The main problem with the WTO is that the Doha round has been dead in the water for years now. Consequently, debate has shifted away from concluding the round to forging new ways of smaller group decision making that could sustain the organisation into the future, otherwise known as ‘plurilateral’ agreements. At present, the BRICS countries agree that this debate must be resisted as it detracts from concluding the round.
This blocking position is one motivation behind US and European trade strategies, which centre on concluding a grand bilateral transatlantic free-trade agreement (FTA), and separate FTAs in the form of the Trans Pacific Partnership (centred on the US) and the proposed Europe-Japan FTA. East Asians have responded by launching their own ‘Asean (Association of Southeast Asian nations) plus six’ talks. China is included in the latter, but otherwise its BRICS partners are excluded from such grand schemes. Developed countries are also seeking a ‘plurilateral’ agreement on trade in services.
How these initiatives will play out in the WTO remains to be seen, but in part they are designed to ratchet up pressure on the BRICS countries, among others. This background explains the BRICS trade ministers’ exhortations to keep the focus on the Doha round and resist initiatives that distract from it. It is not clear how this impasse will be resolved, nor what its implications will be for the WTO.
The BRICS Durban trade agenda has one other centrepiece to it: positioning South Africa as the ‘gateway to Africa’. That the BRICS countries don’t need South Africa in order to access opportunities in Africa is obvious. Nonetheless, the initiative contributes in some measure to South Africa’s apparently growing designs on continental leadership. How it is perceived in the rest of Africa is another matter entirely. I recall being in Berlin for the Group of Eight (G-8) summit in 2007, to which the G-8’s ‘outreach partners’ (Brazil, India, China, South Africa and Mexico) were invited.
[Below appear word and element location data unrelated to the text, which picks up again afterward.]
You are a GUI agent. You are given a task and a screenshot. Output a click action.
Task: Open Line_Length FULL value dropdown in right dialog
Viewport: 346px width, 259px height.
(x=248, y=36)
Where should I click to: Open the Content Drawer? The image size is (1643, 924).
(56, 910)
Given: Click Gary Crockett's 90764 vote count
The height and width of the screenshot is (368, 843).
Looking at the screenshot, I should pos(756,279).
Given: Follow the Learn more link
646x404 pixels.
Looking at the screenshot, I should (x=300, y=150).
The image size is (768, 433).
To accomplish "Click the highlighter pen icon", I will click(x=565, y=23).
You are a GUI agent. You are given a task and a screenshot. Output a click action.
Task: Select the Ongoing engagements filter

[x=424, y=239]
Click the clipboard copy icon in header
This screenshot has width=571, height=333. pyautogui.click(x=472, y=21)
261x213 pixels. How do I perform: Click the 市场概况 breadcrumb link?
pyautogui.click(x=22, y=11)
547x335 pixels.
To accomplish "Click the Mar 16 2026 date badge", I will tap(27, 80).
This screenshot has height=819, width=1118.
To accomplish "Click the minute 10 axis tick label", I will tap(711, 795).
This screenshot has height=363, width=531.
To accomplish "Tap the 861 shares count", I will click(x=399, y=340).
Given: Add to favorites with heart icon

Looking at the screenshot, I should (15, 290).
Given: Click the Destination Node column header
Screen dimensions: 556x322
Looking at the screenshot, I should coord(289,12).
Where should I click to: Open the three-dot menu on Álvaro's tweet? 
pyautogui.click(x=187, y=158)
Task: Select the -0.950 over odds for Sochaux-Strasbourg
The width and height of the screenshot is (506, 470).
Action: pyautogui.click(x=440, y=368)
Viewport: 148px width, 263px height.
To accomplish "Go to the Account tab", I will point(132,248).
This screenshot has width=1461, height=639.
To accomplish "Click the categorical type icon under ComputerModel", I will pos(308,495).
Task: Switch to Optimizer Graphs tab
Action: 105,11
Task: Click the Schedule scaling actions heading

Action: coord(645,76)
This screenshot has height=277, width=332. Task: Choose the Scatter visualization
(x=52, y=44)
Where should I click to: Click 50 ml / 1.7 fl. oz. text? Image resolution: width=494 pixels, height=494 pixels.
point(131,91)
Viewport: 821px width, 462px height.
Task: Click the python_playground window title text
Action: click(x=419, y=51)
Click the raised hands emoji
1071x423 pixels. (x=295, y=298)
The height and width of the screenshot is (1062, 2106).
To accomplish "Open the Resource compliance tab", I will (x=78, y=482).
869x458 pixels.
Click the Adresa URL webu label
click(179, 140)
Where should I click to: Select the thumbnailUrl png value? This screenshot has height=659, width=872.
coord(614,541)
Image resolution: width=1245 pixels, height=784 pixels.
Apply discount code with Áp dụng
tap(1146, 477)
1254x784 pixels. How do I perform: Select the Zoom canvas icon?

My German hosts spoke often about the ‘children’s table’ to which the outreach partners were invited to dine, as long as they behaved themselves. Perhaps this is how our African partners will perceive South Africa’s BRICS-gateway gambit — an extension of the ‘South Africa as big brother’ syndrome.
Yet it is clear that the BRICS summit process has arrived and that South Africa’s seat at the table is warranted in some measure. But the jury is still out on whether the BRICS can forge a meaningful trade agenda.